RECORDED INFORMATION below:
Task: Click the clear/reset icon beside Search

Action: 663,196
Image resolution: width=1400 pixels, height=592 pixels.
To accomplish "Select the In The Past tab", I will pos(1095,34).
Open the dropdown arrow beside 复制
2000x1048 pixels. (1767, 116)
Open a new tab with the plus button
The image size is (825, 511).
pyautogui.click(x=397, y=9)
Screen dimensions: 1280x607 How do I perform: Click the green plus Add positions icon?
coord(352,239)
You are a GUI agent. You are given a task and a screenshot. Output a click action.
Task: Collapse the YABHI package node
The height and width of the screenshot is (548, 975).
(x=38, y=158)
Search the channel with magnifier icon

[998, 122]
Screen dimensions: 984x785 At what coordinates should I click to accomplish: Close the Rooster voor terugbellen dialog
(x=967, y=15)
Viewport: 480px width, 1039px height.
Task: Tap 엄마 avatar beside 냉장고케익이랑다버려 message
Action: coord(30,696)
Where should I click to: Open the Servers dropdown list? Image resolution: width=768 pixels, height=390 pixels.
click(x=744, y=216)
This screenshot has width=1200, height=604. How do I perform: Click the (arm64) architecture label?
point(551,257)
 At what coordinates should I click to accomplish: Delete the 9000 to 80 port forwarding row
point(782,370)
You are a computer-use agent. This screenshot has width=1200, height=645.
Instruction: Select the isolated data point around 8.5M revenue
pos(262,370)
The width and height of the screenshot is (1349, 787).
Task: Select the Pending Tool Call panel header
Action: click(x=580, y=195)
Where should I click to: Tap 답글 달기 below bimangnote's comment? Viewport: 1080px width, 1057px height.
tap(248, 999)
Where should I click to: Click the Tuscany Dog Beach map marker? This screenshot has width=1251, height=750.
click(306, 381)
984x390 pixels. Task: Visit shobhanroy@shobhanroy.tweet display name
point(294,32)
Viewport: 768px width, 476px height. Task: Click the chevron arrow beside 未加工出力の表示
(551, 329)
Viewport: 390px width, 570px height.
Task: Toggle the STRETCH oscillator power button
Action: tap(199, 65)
End of RECORDED INFORMATION.
### HOW TO COMPLETE THIS TASK
Reproduce the listing above in its entirety, unchanged.

### OUTPUT BELOW
Task: Click the clear/reset icon beside Search

Action: 663,196
Image resolution: width=1400 pixels, height=592 pixels.
To accomplish "Select the In The Past tab", I will pos(1095,34).
Open the dropdown arrow beside 复制
2000x1048 pixels. (1767, 116)
Open a new tab with the plus button
The image size is (825, 511).
pyautogui.click(x=397, y=9)
Screen dimensions: 1280x607 How do I perform: Click the green plus Add positions icon?
coord(352,239)
You are a GUI agent. You are given a task and a screenshot. Output a click action.
Task: Collapse the YABHI package node
The height and width of the screenshot is (548, 975).
(x=38, y=158)
Search the channel with magnifier icon

[998, 122]
Screen dimensions: 984x785 At what coordinates should I click to accomplish: Close the Rooster voor terugbellen dialog
(x=967, y=15)
Viewport: 480px width, 1039px height.
Task: Tap 엄마 avatar beside 냉장고케익이랑다버려 message
Action: coord(30,696)
Where should I click to: Open the Servers dropdown list? Image resolution: width=768 pixels, height=390 pixels.
click(x=744, y=216)
This screenshot has width=1200, height=604. How do I perform: Click the (arm64) architecture label?
point(551,257)
 At what coordinates should I click to accomplish: Delete the 9000 to 80 port forwarding row
point(782,370)
You are a computer-use agent. This screenshot has width=1200, height=645.
Instruction: Select the isolated data point around 8.5M revenue
pos(262,370)
The width and height of the screenshot is (1349, 787).
Task: Select the Pending Tool Call panel header
Action: click(x=580, y=195)
Where should I click to: Tap 답글 달기 below bimangnote's comment? Viewport: 1080px width, 1057px height.
tap(248, 999)
Where should I click to: Click the Tuscany Dog Beach map marker? This screenshot has width=1251, height=750.
click(306, 381)
984x390 pixels. Task: Visit shobhanroy@shobhanroy.tweet display name
point(294,32)
Viewport: 768px width, 476px height. Task: Click the chevron arrow beside 未加工出力の表示
(551, 329)
Viewport: 390px width, 570px height.
Task: Toggle the STRETCH oscillator power button
Action: tap(199, 65)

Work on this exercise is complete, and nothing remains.